但是让哥如果和沈氏沈修瑾合作,那必然在家族里的地位就更加稳固了。
那些还想墙头草两边摆的老家伙不站队也得站队了,这对让哥百利无一害。
如果这个女人是得罪了沈修瑾他们,那留在让哥身边,就是个祸害,定时炸弹,迟早会炸的。
不行,不能让这个女的坏了让哥的事。
不如……
安乔眼底一抹狠辣。
突然道:“让哥,既然沈总都这么关心了,不如把人叫醒,和沈总打声招呼,给沈总敬杯酒。”不如直接戳破!
至于这女人,是不是他让哥的对象……呵呵,他根本不信。
只要现在戳破,要是他猜错了,这女人并不认识沈修瑾他们,那自然什么事情都没有,要是这女人真的得罪了沈修瑾他们,自然有人收拾她。
至于让哥,他们几个都知道,让哥看起来玩世不恭,实则对女人冷心冷肺。没戳破就算了,戳破了,沈修瑾他们要收拾这女人,让哥性子骨子里的冷漠,绝不会插手。
他的这句话说出,
一瞬间,简童瞳孔骤缩,汗毛倒数,冷汗淋漓。
她强迫自己冷静,手却紧紧抱住身旁男人的腰身,指尖扣紧。
“不不要……求……求你。”简童难堪又艰难地吐出那个字眼。
四少的耳畔,女人声音细弱蚊蝇,声音小的他仔细听,才能听清,沙哑的嗓音粗噶难听。
他垂眸,眸子落在自己的腰间,怀里的女人,像是八爪鱼一样死死地攀附着自己,就像是溺水的人,抓住了最后一根救命稻草。
男人沉默着,时间对于简童来说,就像是一个世纪那么长久。她也身体僵直地等待着他的一句话,一句话,就是对她的宣判。

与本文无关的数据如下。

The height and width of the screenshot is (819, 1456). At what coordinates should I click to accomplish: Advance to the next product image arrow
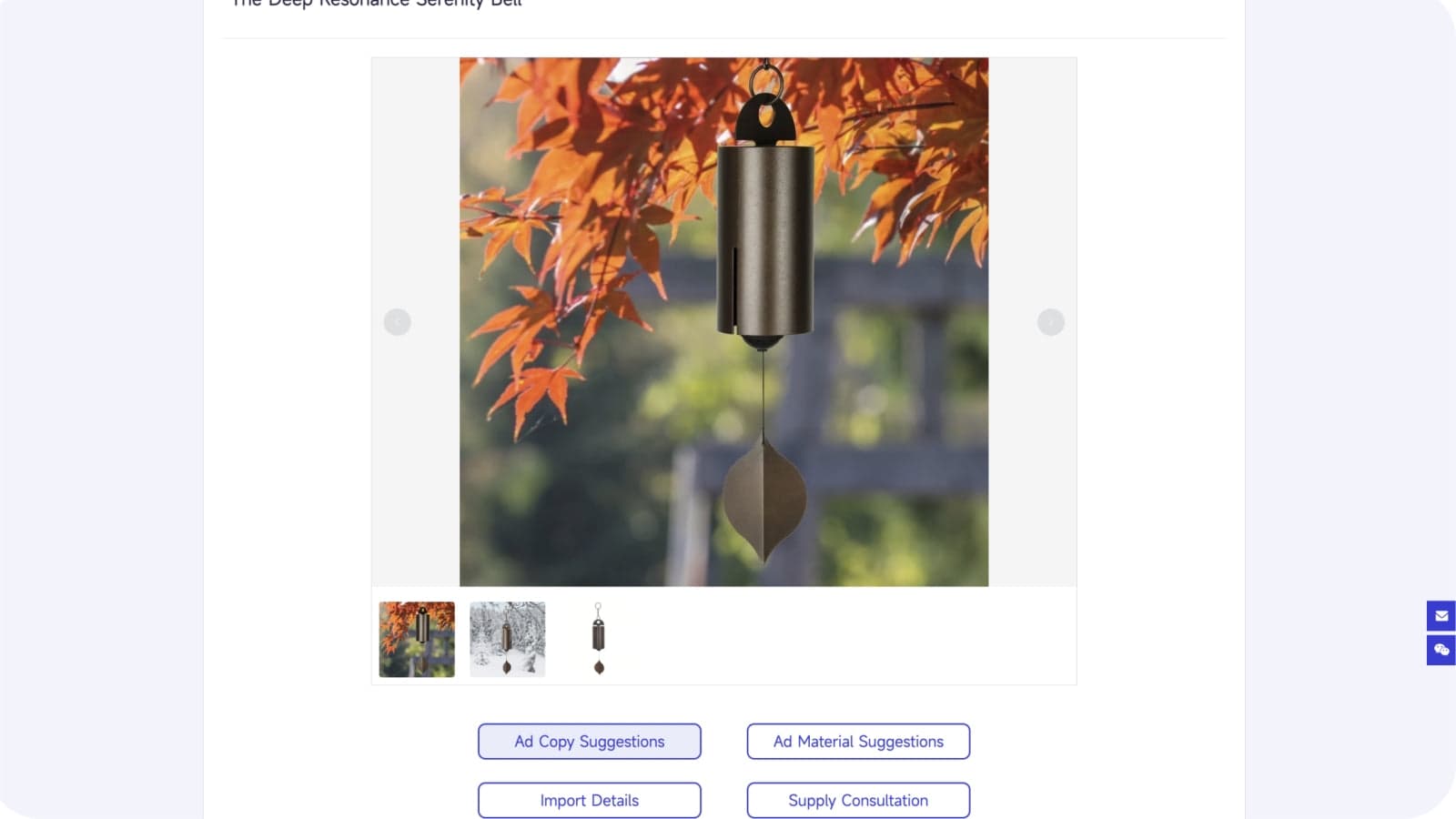coord(1051,322)
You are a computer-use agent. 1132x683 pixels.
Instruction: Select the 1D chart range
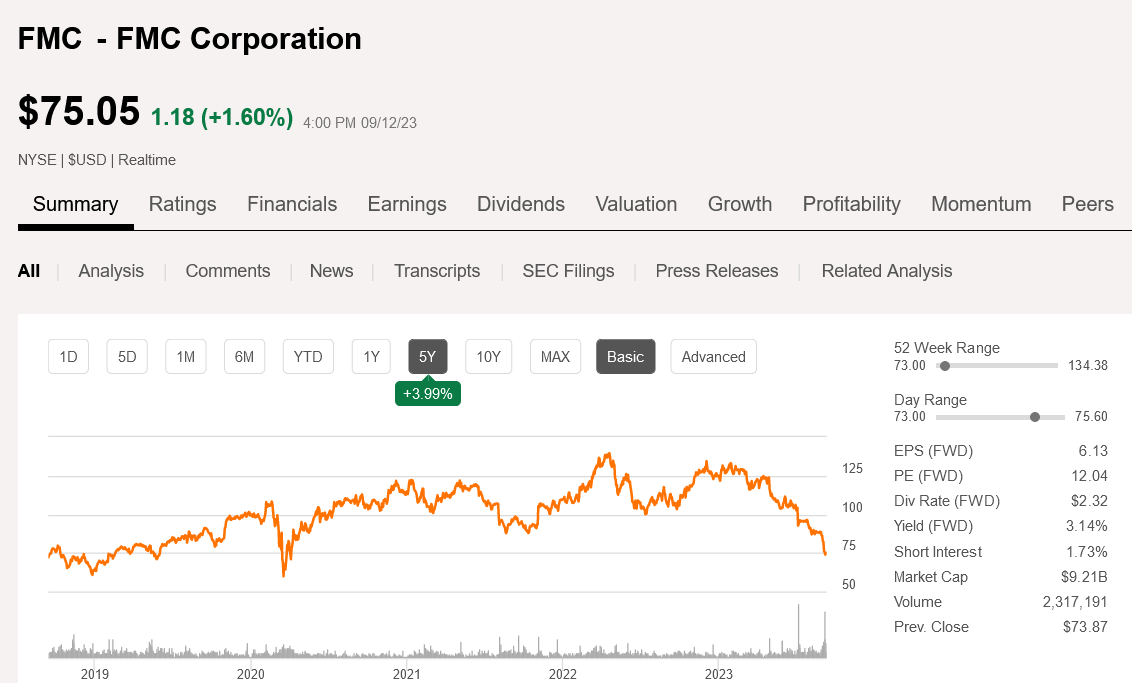(x=68, y=356)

哐当——有什么掉在地上,然后一阵噼里啪啦一阵玻璃摔碎的声音,众人朝着声音看去。
安乔一脸无辜地眨了眨眼:“抱歉啊,想抽根烟,手滑,烟灰缸摔地上了。”话落,朝着简童看去:“没吵醒她吧。”
水晶的烟灰缸,怎么可能那么容易摔碎,四少别有深意地瞅了一眼安乔,却没阻止。
这时,所有人都察觉出了一丝不对劲,就连神经大条的郗辰,都发现了古怪。
“卧槽,不会真的是阿修认识的人吧?故意避而不见?真的有人能够在这样的环境里困倦得睡得这么踏实?声音这么巨了。”
此刻,沙发上,沈修瑾淡漠的目光,瞬间锐利,落在了女人身上,狭长的眼,缓缓眯起,眼底一抹探究。

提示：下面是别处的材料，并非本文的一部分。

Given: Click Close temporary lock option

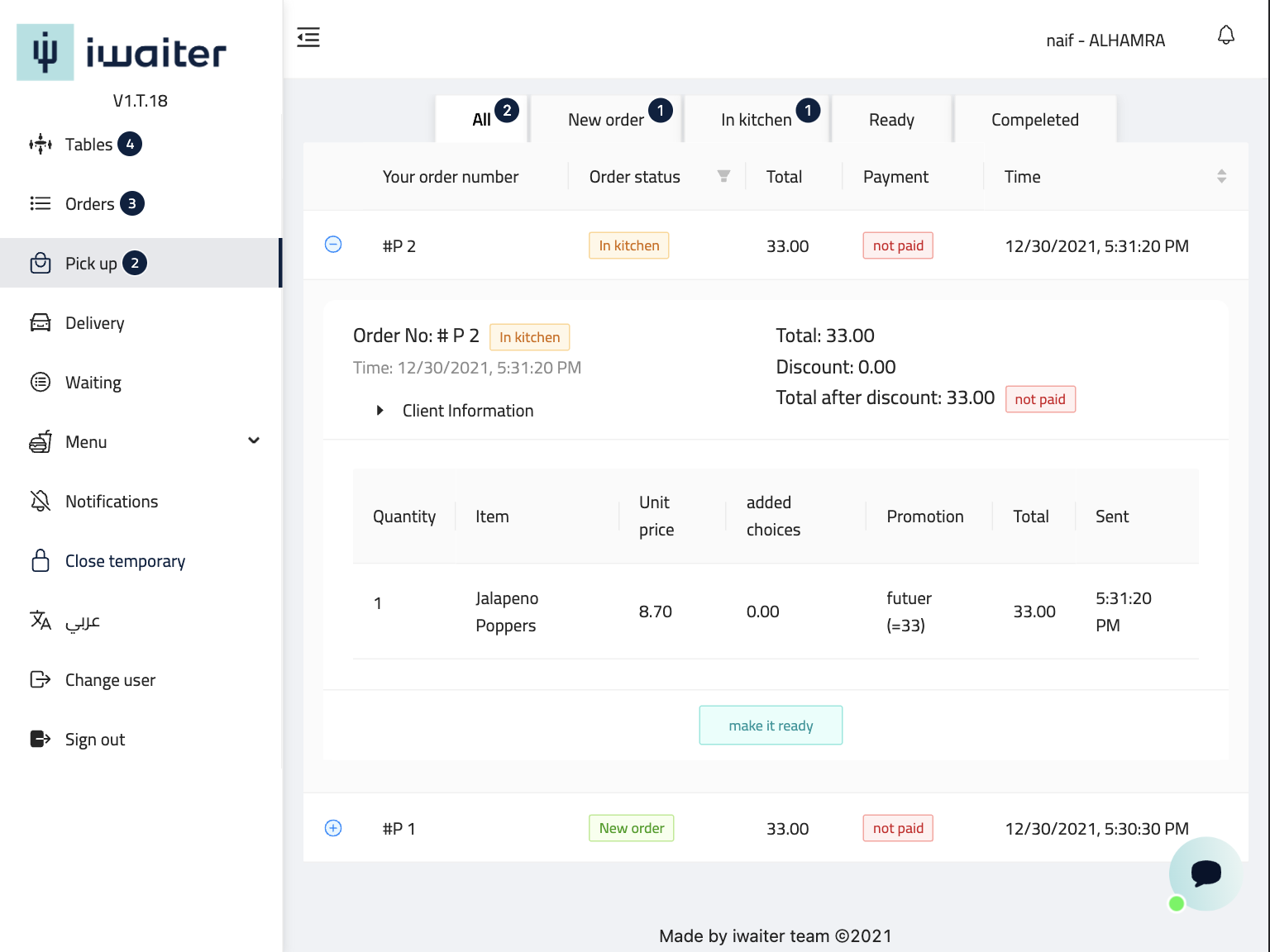Looking at the screenshot, I should [x=124, y=561].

简童只觉得浑身的温度在抽离,心都沉到了谷底,血液都快停滞,一瞬间天旋地转起来。
“喂,嫂子,吵醒你了吗?对不起啊,我手滑摔碎了东西,真不是故意的。回头晚上让我让哥好好安慰嫂子啊。”
安乔毫无歉意的大声道歉,一副吊儿郎当的模样插着口袋笑嘻嘻着。
先前让喊的那声嫂子当时视而不见一个字都不出口,这会儿喊得那叫一个真切。
他都这么说了,简童就是没醒都必须醒。再“不醒”,谁都知道有问题了。
可是……可是!
她的指尖,几乎用力得陷入四少的皮肉里,牙关咬的咯吱作响……真的,就逃不掉了吗?
绝望几乎吞噬了她,让她产生上一世“水箱逃生”的错觉。
包厢的门被推开,脚步声急促而来。
“Boss,湘雅嘉禾的电话。”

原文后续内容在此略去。